Creative Use of Excuses

"Sorry" is doing a lot of work. Most of it isn't apologising.
Creative Use of Excuses

Apologising is one of the most fun things a brand can do, and it has nothing to do with grovelling. Smart brands can pick up the word "sorry" and use it for something else entirely: to expose absurd logic, to give permission, to pre-empt a punchline, to hand the customer a get-out-of-jail card. The apology is a chassis. What you put inside it is the creative decision.

Here are seven tactics from the Creative Tactics Engine that use "sorry" like it means something else.

  1. Challenge Excuses
  2. Remove Excuses
  3. Honest Apologies
  4. Benefit Apologies
  5. Fake Apologies
  6. Stop Apologising
  7. Create Excuses

1. Challenge Excuses

Surface the excuse people are hiding behind — and make it embarrassing to say out loud.

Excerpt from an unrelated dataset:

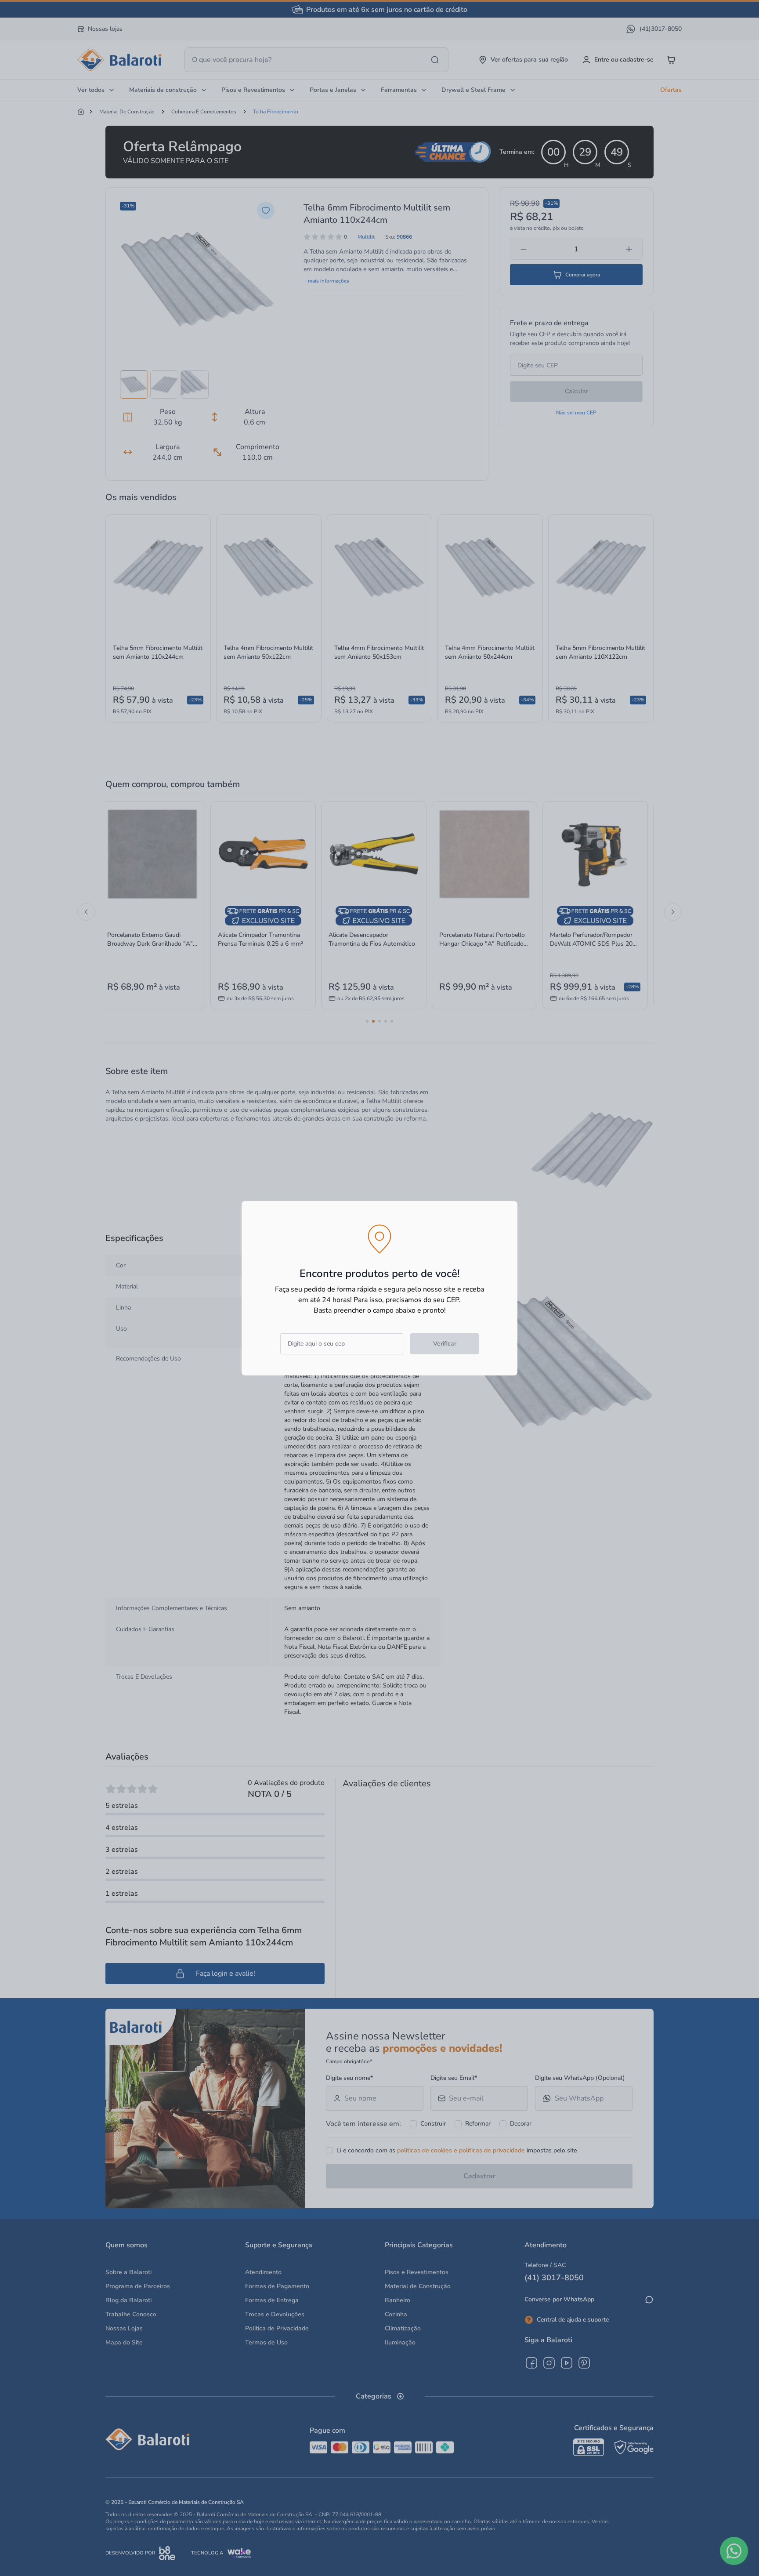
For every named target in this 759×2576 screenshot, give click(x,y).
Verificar (444, 1343)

Ridiculous Excuses — World Down Syndrome Day, 2023

The brief was inclusion: specifically, why people don't employ, befriend, or engage with people with Down syndrome. The campaign took the actual excuses people give and played them back in full, absurd daylight. The logic wasn't challenged with data. It was mocked into irrelevance. When you hear your own excuse performed as comedy, it stops functioning as a reason.

The Danish Road Safety Council's Helmet is Always a Good Idea (2020) took on cyclists resistant to safety messaging by staging a Viking warrior finding reasons not to wear a helmet. The tougher the excuse sounds, the more obviously it crumbles under scrutiny. Pubs Against Drugs (2022) linked the casual rationalisation of party drug use to the full supply chain behind it: gang violence, child labour, environmental destruction. "It's just recreational" met the consequence it was designed to ignore.